(Screenshot grounding data)

Segment Open

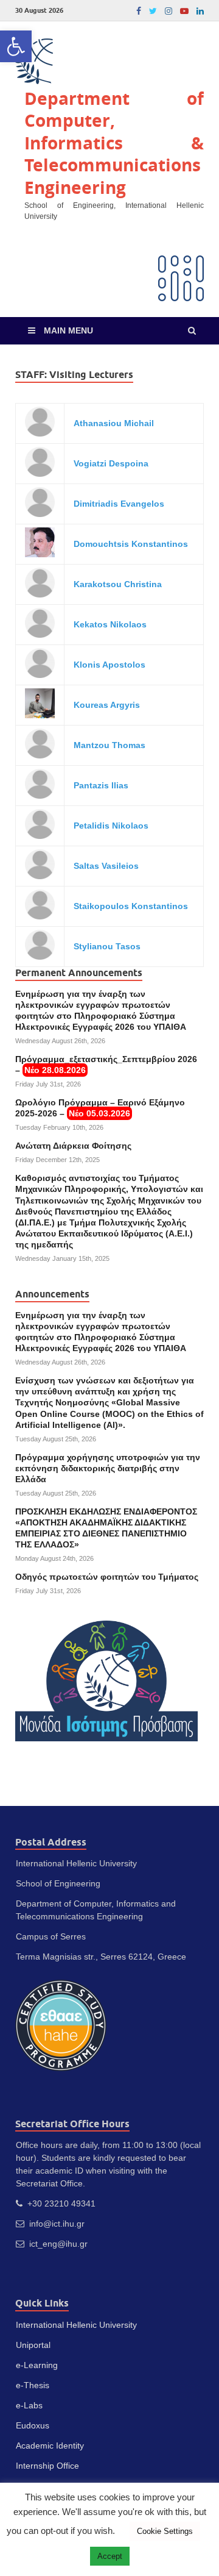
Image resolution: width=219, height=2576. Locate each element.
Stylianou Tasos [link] (107, 946)
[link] (16, 46)
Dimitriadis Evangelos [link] (119, 503)
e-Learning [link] (37, 2365)
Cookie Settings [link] (165, 2531)
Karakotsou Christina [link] (118, 584)
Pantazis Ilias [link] (101, 785)
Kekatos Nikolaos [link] (110, 624)
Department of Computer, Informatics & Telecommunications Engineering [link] (114, 143)
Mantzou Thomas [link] (109, 745)
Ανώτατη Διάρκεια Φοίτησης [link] (73, 1146)
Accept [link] (109, 2556)
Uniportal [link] (33, 2345)
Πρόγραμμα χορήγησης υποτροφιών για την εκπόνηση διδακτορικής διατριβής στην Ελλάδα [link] (107, 1468)
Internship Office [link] (47, 2466)
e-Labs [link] (29, 2405)
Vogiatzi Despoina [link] (111, 463)
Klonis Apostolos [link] (109, 664)
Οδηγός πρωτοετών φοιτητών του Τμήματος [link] (106, 1577)
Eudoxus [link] (32, 2425)
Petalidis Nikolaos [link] (111, 825)
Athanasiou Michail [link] (114, 423)
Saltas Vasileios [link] (106, 866)
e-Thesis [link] (32, 2385)
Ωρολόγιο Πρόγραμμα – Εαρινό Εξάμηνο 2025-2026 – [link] (100, 1107)
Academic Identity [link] (50, 2445)
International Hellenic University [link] (76, 2325)
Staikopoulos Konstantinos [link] (131, 906)
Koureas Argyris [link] (107, 705)
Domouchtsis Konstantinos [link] (131, 544)
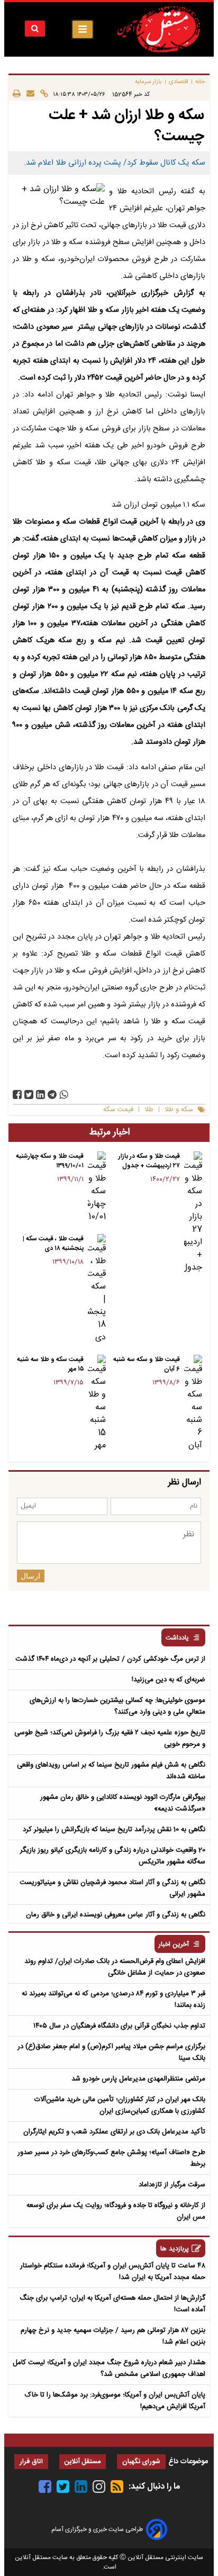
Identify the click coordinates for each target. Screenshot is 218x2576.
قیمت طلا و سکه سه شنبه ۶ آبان (146, 1364)
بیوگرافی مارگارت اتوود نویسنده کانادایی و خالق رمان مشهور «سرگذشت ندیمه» (122, 1803)
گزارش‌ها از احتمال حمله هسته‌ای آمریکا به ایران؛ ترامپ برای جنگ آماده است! (112, 2304)
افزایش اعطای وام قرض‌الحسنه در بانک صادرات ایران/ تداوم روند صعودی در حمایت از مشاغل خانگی (114, 1967)
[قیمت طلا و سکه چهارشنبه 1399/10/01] (97, 1187)
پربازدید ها (174, 2249)
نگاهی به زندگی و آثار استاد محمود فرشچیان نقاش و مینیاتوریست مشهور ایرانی (112, 1888)
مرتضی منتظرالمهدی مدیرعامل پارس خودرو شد (138, 2079)
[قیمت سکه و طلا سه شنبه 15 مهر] (97, 1403)
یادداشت (177, 1638)
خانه (200, 82)
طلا (148, 1110)
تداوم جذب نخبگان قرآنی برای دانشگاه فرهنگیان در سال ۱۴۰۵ (119, 2026)
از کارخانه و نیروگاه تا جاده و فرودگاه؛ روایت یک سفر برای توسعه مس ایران (115, 2211)
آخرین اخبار (174, 1944)
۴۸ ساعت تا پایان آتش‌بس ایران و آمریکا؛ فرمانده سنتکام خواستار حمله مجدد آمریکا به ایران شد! (112, 2271)
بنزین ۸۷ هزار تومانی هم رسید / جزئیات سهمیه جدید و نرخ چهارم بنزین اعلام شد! (113, 2336)
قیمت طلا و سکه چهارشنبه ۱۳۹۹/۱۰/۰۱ (50, 1161)
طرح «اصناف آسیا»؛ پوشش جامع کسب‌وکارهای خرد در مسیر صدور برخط (111, 2158)
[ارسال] (27, 94)
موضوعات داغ (188, 2461)
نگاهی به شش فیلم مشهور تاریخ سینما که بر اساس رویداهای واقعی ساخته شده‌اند (111, 1770)
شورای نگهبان (141, 2461)
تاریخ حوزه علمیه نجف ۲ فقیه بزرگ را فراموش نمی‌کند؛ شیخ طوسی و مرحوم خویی (109, 1738)
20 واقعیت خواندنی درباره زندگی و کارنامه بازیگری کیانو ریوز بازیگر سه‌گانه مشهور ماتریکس (112, 1856)
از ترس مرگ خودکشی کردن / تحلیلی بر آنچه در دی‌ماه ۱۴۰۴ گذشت (110, 1659)
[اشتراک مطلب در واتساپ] (63, 1094)
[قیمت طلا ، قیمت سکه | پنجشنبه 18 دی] (97, 1289)
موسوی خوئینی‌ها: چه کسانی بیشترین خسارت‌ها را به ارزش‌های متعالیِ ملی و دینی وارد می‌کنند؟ (117, 1706)
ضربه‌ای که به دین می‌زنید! (168, 1680)
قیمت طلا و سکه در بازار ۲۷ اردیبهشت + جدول (149, 1161)
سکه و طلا (179, 1110)
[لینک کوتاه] (41, 94)
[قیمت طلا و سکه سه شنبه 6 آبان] (193, 1403)
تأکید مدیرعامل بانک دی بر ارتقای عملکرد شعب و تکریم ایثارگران (114, 2132)
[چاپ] (17, 94)
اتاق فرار (31, 2461)
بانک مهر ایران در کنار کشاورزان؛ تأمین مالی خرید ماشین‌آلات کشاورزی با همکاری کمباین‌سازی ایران (119, 2105)
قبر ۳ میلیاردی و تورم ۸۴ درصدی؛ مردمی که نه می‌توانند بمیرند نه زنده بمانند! (113, 1999)
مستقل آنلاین (83, 2461)
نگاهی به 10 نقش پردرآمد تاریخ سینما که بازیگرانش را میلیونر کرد (114, 1829)
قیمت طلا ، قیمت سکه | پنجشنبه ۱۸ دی (53, 1243)
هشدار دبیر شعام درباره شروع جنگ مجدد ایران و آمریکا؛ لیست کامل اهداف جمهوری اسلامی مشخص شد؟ (109, 2368)
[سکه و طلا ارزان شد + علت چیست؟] (52, 1094)
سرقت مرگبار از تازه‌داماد (172, 2185)
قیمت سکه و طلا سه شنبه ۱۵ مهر (50, 1364)
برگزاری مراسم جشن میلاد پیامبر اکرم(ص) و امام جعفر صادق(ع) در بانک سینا (111, 2052)
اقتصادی (178, 82)
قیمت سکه (118, 1110)
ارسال (30, 1576)
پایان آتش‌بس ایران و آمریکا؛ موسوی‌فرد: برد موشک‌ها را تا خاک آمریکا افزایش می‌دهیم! (115, 2400)
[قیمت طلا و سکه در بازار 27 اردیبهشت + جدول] (193, 1212)
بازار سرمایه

Segment Closed

Task to complete:
Begin at the first line of the data above and repeat each line exactly, stopping after the line containing "Klonis Apostolos [link] (109, 664)". Omit the pictures.

Task output:
Image resolution: width=219, height=2576. Locate each element.
Stylianou Tasos [link] (107, 946)
[link] (16, 46)
Dimitriadis Evangelos [link] (119, 503)
e-Learning [link] (37, 2365)
Cookie Settings [link] (165, 2531)
Karakotsou Christina [link] (118, 584)
Pantazis Ilias [link] (101, 785)
Kekatos Nikolaos [link] (110, 624)
Department of Computer, Informatics & Telecommunications Engineering [link] (114, 143)
Mantzou Thomas [link] (109, 745)
Ανώτατη Διάρκεια Φοίτησης [link] (73, 1146)
Accept [link] (109, 2556)
Uniportal [link] (33, 2345)
Πρόγραμμα χορήγησης υποτροφιών για την εκπόνηση διδακτορικής διατριβής στην Ελλάδα [link] (107, 1468)
Internship Office [link] (47, 2466)
e-Labs [link] (29, 2405)
Vogiatzi Despoina [link] (111, 463)
Klonis Apostolos [link] (109, 664)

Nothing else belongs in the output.